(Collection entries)

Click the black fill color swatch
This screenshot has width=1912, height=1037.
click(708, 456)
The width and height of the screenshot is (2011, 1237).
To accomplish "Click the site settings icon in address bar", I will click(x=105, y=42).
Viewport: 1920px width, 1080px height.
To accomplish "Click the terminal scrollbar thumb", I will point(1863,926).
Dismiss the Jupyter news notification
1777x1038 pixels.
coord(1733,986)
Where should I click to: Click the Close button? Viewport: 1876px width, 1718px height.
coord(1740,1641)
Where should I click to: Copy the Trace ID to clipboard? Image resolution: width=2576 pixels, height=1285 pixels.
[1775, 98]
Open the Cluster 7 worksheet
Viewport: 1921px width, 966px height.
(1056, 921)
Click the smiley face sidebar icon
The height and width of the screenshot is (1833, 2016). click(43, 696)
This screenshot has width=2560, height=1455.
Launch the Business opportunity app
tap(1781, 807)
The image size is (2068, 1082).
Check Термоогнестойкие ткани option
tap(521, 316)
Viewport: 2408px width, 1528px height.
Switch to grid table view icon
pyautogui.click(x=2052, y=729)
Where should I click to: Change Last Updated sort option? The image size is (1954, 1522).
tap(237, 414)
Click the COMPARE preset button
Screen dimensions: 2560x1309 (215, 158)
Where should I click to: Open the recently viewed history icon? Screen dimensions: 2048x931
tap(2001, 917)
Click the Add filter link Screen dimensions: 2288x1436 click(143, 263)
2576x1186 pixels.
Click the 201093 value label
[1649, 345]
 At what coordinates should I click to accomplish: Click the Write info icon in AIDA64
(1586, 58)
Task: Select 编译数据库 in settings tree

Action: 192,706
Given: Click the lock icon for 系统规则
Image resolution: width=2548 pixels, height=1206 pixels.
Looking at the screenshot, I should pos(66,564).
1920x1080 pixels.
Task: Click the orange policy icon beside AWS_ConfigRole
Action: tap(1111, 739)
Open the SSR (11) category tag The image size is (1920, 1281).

_What you should do_:
Copy out exactly the lines between the line with "Click the 201093 value label" and the last line of the entries, counting both of those lines.

_Answer below_:
Click the 201093 value label
[1649, 345]
 At what coordinates should I click to accomplish: Click the Write info icon in AIDA64
(1586, 58)
Task: Select 编译数据库 in settings tree

Action: 192,706
Given: Click the lock icon for 系统规则
Image resolution: width=2548 pixels, height=1206 pixels.
Looking at the screenshot, I should pos(66,564).
1920x1080 pixels.
Task: Click the orange policy icon beside AWS_ConfigRole
Action: tap(1111, 739)
Open the SSR (11) category tag The image size is (1920, 1281).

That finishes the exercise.